Activity -> Your output should be every line below, copied exactly.

Records for the task START

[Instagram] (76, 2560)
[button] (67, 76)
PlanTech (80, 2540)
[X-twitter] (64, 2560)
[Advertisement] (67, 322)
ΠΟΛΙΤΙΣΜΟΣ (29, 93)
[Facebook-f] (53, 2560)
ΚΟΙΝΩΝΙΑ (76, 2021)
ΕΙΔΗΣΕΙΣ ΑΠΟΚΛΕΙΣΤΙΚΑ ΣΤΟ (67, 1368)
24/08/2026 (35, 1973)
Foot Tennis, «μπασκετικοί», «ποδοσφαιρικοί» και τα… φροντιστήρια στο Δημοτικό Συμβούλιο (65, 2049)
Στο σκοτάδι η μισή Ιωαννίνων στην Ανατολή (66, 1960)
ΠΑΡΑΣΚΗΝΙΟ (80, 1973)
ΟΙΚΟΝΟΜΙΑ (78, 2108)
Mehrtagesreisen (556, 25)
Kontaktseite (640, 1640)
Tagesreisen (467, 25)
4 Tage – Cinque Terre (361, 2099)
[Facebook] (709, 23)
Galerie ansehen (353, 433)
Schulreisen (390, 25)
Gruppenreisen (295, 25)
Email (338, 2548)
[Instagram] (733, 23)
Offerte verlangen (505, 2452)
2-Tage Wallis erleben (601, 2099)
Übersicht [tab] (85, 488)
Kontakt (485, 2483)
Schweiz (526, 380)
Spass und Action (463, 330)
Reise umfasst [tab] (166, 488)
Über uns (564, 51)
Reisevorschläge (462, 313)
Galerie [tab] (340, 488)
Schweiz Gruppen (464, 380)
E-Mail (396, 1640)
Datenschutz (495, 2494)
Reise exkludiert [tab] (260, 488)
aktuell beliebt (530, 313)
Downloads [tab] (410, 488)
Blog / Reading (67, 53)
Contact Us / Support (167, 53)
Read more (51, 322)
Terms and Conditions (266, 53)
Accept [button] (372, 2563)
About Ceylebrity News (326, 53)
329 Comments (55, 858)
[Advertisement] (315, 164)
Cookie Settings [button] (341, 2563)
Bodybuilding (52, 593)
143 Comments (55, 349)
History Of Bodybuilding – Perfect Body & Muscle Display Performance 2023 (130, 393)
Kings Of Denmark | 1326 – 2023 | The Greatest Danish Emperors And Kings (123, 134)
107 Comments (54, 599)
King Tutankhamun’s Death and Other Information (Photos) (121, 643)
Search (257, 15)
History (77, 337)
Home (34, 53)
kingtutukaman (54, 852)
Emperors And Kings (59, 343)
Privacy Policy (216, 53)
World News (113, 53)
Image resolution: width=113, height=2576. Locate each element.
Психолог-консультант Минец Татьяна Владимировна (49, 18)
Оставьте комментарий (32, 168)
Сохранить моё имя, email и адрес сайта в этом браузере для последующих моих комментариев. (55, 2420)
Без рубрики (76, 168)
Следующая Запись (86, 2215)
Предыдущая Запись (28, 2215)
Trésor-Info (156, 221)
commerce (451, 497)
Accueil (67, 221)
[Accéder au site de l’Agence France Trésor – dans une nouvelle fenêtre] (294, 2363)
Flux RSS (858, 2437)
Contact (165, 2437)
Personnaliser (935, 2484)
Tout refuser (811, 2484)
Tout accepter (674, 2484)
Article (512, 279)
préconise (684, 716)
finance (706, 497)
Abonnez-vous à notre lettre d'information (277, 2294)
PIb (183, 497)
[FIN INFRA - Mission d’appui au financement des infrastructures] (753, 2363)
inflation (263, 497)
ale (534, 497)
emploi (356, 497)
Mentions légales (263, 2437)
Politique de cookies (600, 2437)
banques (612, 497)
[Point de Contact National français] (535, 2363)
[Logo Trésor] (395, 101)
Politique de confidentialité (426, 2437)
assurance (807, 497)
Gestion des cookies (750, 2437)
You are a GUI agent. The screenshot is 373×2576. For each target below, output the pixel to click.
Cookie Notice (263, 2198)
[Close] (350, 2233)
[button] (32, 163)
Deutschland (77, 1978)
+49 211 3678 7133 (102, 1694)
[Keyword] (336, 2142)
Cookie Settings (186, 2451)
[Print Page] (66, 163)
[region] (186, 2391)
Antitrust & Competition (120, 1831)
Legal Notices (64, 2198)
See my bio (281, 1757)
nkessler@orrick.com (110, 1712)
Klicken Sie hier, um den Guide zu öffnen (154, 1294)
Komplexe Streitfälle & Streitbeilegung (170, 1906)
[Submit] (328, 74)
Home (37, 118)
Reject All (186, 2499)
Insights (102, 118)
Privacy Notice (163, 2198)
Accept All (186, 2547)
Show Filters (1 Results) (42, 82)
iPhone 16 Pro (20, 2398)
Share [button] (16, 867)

Records for the task END

Your response ->
[Instagram] (76, 2560)
[button] (67, 76)
PlanTech (80, 2540)
[X-twitter] (64, 2560)
[Advertisement] (67, 322)
ΠΟΛΙΤΙΣΜΟΣ (29, 93)
[Facebook-f] (53, 2560)
ΚΟΙΝΩΝΙΑ (76, 2021)
ΕΙΔΗΣΕΙΣ ΑΠΟΚΛΕΙΣΤΙΚΑ ΣΤΟ (67, 1368)
24/08/2026 (35, 1973)
Foot Tennis, «μπασκετικοί», «ποδοσφαιρικοί» και τα… φροντιστήρια στο Δημοτικό Συμβούλιο (65, 2049)
Στο σκοτάδι η μισή Ιωαννίνων στην Ανατολή (66, 1960)
ΠΑΡΑΣΚΗΝΙΟ (80, 1973)
ΟΙΚΟΝΟΜΙΑ (78, 2108)
Mehrtagesreisen (556, 25)
Kontaktseite (640, 1640)
Tagesreisen (467, 25)
4 Tage – Cinque Terre (361, 2099)
[Facebook] (709, 23)
Galerie ansehen (353, 433)
Schulreisen (390, 25)
Gruppenreisen (295, 25)
Email (338, 2548)
[Instagram] (733, 23)
Offerte verlangen (505, 2452)
2-Tage Wallis erleben (601, 2099)
Übersicht [tab] (85, 488)
Kontakt (485, 2483)
Schweiz (526, 380)
Spass und Action (463, 330)
Reise umfasst [tab] (166, 488)
Über uns (564, 51)
Reisevorschläge (462, 313)
Galerie [tab] (340, 488)
Schweiz Gruppen (464, 380)
E-Mail (396, 1640)
Datenschutz (495, 2494)
Reise exkludiert [tab] (260, 488)
aktuell beliebt (530, 313)
Downloads [tab] (410, 488)
Blog / Reading (67, 53)
Contact Us / Support (167, 53)
Read more (51, 322)
Terms and Conditions (266, 53)
Accept [button] (372, 2563)
About Ceylebrity News (326, 53)
329 Comments (55, 858)
[Advertisement] (315, 164)
Cookie Settings [button] (341, 2563)
Bodybuilding (52, 593)
143 Comments (55, 349)
History Of Bodybuilding – Perfect Body & Muscle Display Performance 2023 (130, 393)
Kings Of Denmark | 1326 – 2023 | The Greatest Danish Emperors And Kings (123, 134)
107 Comments (54, 599)
King Tutankhamun’s Death and Other Information (Photos) (121, 643)
Search (257, 15)
History (77, 337)
Home (34, 53)
kingtutukaman (54, 852)
Emperors And Kings (59, 343)
Privacy Policy (216, 53)
World News (113, 53)
Image resolution: width=113, height=2576. Locate each element.
Психолог-консультант Минец Татьяна Владимировна (49, 18)
Оставьте комментарий (32, 168)
Сохранить моё имя, email и адрес сайта в этом браузере для последующих моих комментариев. (55, 2420)
Без рубрики (76, 168)
Следующая Запись (86, 2215)
Предыдущая Запись (28, 2215)
Trésor-Info (156, 221)
commerce (451, 497)
Accueil (67, 221)
[Accéder au site de l’Agence France Trésor – dans une nouvelle fenêtre] (294, 2363)
Flux RSS (858, 2437)
Contact (165, 2437)
Personnaliser (935, 2484)
Tout refuser (811, 2484)
Tout accepter (674, 2484)
Article (512, 279)
préconise (684, 716)
finance (706, 497)
Abonnez-vous à notre lettre d'information (277, 2294)
PIb (183, 497)
[FIN INFRA - Mission d’appui au financement des infrastructures] (753, 2363)
inflation (263, 497)
ale (534, 497)
emploi (356, 497)
Mentions légales (263, 2437)
Politique de cookies (600, 2437)
banques (612, 497)
[Point de Contact National français] (535, 2363)
[Logo Trésor] (395, 101)
Politique de confidentialité (426, 2437)
assurance (807, 497)
Gestion des cookies (750, 2437)
You are a GUI agent. The screenshot is 373×2576. For each target below, output the pixel to click.
Cookie Notice (263, 2198)
[Close] (350, 2233)
[button] (32, 163)
Deutschland (77, 1978)
+49 211 3678 7133 (102, 1694)
[Keyword] (336, 2142)
Cookie Settings (186, 2451)
[Print Page] (66, 163)
[region] (186, 2391)
Antitrust & Competition (120, 1831)
Legal Notices (64, 2198)
See my bio (281, 1757)
nkessler@orrick.com (110, 1712)
Klicken Sie hier, um den Guide zu öffnen (154, 1294)
Komplexe Streitfälle & Streitbeilegung (170, 1906)
[Submit] (328, 74)
Home (37, 118)
Reject All (186, 2499)
Insights (102, 118)
Privacy Notice (163, 2198)
Accept All (186, 2547)
Show Filters (1 Results) (42, 82)
iPhone 16 Pro (20, 2398)
Share [button] (16, 867)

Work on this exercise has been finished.